Radio: nearly 50 crossings with David O'Sullivan on Johannesburg's 702 and CapeTalk's Aiden in the Mother City of South Africa, plus six or seven for BBC Radio 5. I did every Saturday lunch-time on WJR in the US which can be heard in 17 states, a couple with the BBC World Service and Ireland's NewsTalk, five or six for SABC's Radio 2,000 and one for a Portuguese outfit and various snippets for Guatemala, China and Denmark.
On-line: these are the verifiable numbers: YouTube 100,551, nealcollins.co.uk 30,129, Bleacherreport 128,730. How many of those are unique, different hits I'm not sure, but it puts up a figure of over 250,000 people.
I don't know how many readers/viewers/listeners actually paid heed to my views. Whether spoken, written or networked, I stuck to my guns.
When the foreign papers began their "South Africa sucks" campaign around April time, I firmly refuted their nonsense, sticking up for a nation which only shrugged off Apartheid 16 years ago.
There will be no bloodbaths, I said when the Daily Star's front page was emailed around the world. The stadiums, roads and hotels will be ready, I said when the Sun and Daily Mail said they were still building sites. The fans will be safe, I said when papers all around the world warned of crime and poor security.
Even on Sky News, when their Emma Hurd was down in Cape Town digging for anti-South African publicity at a squatter camp, I was on air saying such things wouldn't affect the World Cup.
They didn't. None of them. The stadiums were packed, the games started on time, the whole thing was magnificent.
I have made myself extremely unpopular in certain areas for being so outspokenly pro-South Africa. One site suggested I was paid by Durban's city council for being so keen on a 2020 Olympic bid. Rubbish. It's the best Olympic venue I've ever seen, and the official bid is underway now, six months after I first mentioned it here on December 29 lats year during the cricket tour.
An African Olympics is a certainty now. The IOL have been shamed in to it by FIFA's Sepp Blatter, not my favourite man but a visionary of sorts. He knew South Africa could do it, and stuck with them in a world full of doubters.
And ultimately, I should be happy. Crime in South Africa dipped to record lows during the World Cup. Security was perfect, just 170 arrests were made, a miracle of miracles. No bloodbaths, traffic snarl-ups, earthquakes, unfinished infrastructure, lethal snakes. How many times have I written that?

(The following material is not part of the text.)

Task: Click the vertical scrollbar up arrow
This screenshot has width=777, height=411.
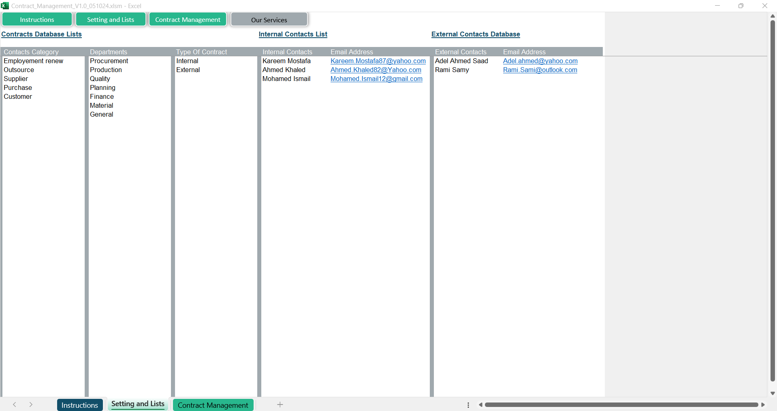Action: tap(773, 16)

I was right all along. Of course, the foreign papers will make no apologies. None of them will call me and remind me: "Neal, you were right all along, we were wrong." South Africa, rightly, basks in the glory of a tournament which they pulled off with aplomb.
And I should be the happiest man in the world. Look at those stats above. I got the message out there, sold a few copies of my book.
But now it's over. Africa's first World Cup went off with barely a hitch. And here I sit, painting a fence, watering the hanging baskets, going to a school prize-giving, a county cricket final.
But what next? When you've been consumed by a crusade like South Africa 2010, how do you follow it?
Commuting into London has lost any allure it may have once held. The idea of doing shifts on the national newspapers and sniffing out a full-time role appalls me. There's a few Test matches coming up, the Ashes in Australia this winter... the start of the new Premier League season with England's rotten, over-paid let-downs.
Another book? A sequel to A GAME APART? Hardly. At 50p a book I'm never gone to get rich on current sales. Another career? Too late for all that at 49.
What I need is a new crusade. Any ideas? Feel free to leave them below. Help me lift the gloom. Please.